De uitspraak van het vonnis is nader bepaald op heden.
De beoordeling in het hoger beroep tussen appellante en geïntimeerde sub A
- De griffiersbrief is op 10 januari 2019 aan appellante, die niet aanwezig was bij de uitspraak, verzonden.
- Geïntimeerde sub A heeft aangevoerd dat appellante niet in haar hoger beroep kan worden ontvangen omdat zij dit te laat heeft ingesteld.
In dat verband heeft geïntimeerde sub A aangevoerd dat de uitspraak is gedaan op 30 augustus 2018, appellante op 17 oktober 2018 hoger beroep heeft ingesteld en op 20 januari 2019 de griffiersbrief heeft ontvangen.
Volgens geïntimeerde had appellante binnen 30 dagen na 30 augustus 2018 appel dienen in te stellen nu zij de griffiersbrief niet heeft afgewacht.
- Dit verweer wordt verworpen.
Nu appellante zelf noch een gemachtigde namens haar bij de uitspraak op 30 augustus 2018 aanwezig was, liep de appeltermijn tot 14 dagen – het betreft immers een kort geding vonnis (artikel 235 Brv) – na 10 januari 2019, de dag waarop de griffiersbrief aan haar is verzonden.

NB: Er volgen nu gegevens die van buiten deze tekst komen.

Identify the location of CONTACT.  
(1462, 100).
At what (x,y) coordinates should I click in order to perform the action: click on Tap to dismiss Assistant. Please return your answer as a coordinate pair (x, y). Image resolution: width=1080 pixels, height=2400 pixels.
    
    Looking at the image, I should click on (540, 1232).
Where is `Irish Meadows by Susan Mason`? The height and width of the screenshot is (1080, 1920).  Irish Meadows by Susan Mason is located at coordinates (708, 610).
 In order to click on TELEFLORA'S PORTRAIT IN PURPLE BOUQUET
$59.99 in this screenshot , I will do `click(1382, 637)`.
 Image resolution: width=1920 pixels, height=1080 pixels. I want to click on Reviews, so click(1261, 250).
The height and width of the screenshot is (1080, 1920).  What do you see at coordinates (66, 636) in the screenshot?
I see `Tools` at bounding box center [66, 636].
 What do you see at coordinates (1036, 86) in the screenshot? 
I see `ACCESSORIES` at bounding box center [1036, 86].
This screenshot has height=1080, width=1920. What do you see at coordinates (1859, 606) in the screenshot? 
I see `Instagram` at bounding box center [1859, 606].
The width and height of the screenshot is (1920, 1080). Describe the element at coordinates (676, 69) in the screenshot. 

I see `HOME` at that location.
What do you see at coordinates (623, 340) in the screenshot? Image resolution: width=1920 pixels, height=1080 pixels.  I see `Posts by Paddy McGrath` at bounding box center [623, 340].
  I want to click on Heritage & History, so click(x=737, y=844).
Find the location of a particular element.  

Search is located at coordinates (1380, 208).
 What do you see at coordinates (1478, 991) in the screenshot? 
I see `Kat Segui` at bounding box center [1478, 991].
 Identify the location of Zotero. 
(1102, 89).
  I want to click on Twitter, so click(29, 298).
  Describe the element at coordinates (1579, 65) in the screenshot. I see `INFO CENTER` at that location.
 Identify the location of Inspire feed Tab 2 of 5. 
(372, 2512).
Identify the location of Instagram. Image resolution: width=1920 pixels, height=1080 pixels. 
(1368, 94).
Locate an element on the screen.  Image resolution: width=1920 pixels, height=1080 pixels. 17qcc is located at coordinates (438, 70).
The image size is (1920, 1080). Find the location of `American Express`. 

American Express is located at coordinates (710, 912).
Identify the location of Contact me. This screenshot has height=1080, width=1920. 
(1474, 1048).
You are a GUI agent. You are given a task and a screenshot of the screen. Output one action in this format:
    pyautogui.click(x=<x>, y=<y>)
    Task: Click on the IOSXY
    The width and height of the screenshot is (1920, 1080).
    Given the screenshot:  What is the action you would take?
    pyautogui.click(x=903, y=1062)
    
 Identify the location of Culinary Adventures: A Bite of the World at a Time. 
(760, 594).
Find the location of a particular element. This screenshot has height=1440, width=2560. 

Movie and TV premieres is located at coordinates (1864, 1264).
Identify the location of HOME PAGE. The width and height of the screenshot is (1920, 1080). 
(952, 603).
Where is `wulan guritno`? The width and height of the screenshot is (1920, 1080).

- Appellante heeft tegen het vonnis waarvan beroep vier grieven aangevoerd.
Deze houden zakelijk weergegeven in:
Grief 1: ten onrechte is de Kantonrechter ervan uitgegaan dat de door geïntimeerde sub A in acht te nemen zorgvuldigheid meebrengt dat enig uitstel onvermijdelijk is. Geïntimeerde sub A moet een bepaalde mate van voortvarendheid in acht nemen. Deze voortvarendheid zal afhankelijk zijn van de omstandigheden van het geval.
Grief 2: ten onrechte is de Kantonrechter van oordeel dat het feit dat het gedrag van appellante dat een dringende reden oplevert, zich op 3 juni 2017 heeft voorgedaan en het feit dat geïntimeerde sub A op 8 juni 2017 de dienstbetrekking heeft beëindigd, niet zondermeer met zich mee brengt dat de beëindiging nietig is.
Grief 3: ten onrechte is de Kantonrechter ervan uitgegaan dat het feit dat geïntimeerde sub A op 4 juni 2017 appellante op non-actief heeft gesteld tot de conclusie leidt dat geïntimeerde sub A de reden zoals het orgaan dat bevoegd is tot het nemen van het besluit tot beëindiging van de arbeidsovereenkomst met appellante, heeft bereikt als een dringende reden ervaart.
Grief 4: ten onrechte is de Kantonrechter er vanuit gegaan dat geïntimeerde enige tijd mag nemen om tot een zorgvuldige afweging te komen. Het feit dat geïntimeerde sub A op 8 juni 2017 de dienstbetrekking met appellante heeft beëindigd brengt niet mee dat de dringendheid van de dringende reden is komen te vervallen.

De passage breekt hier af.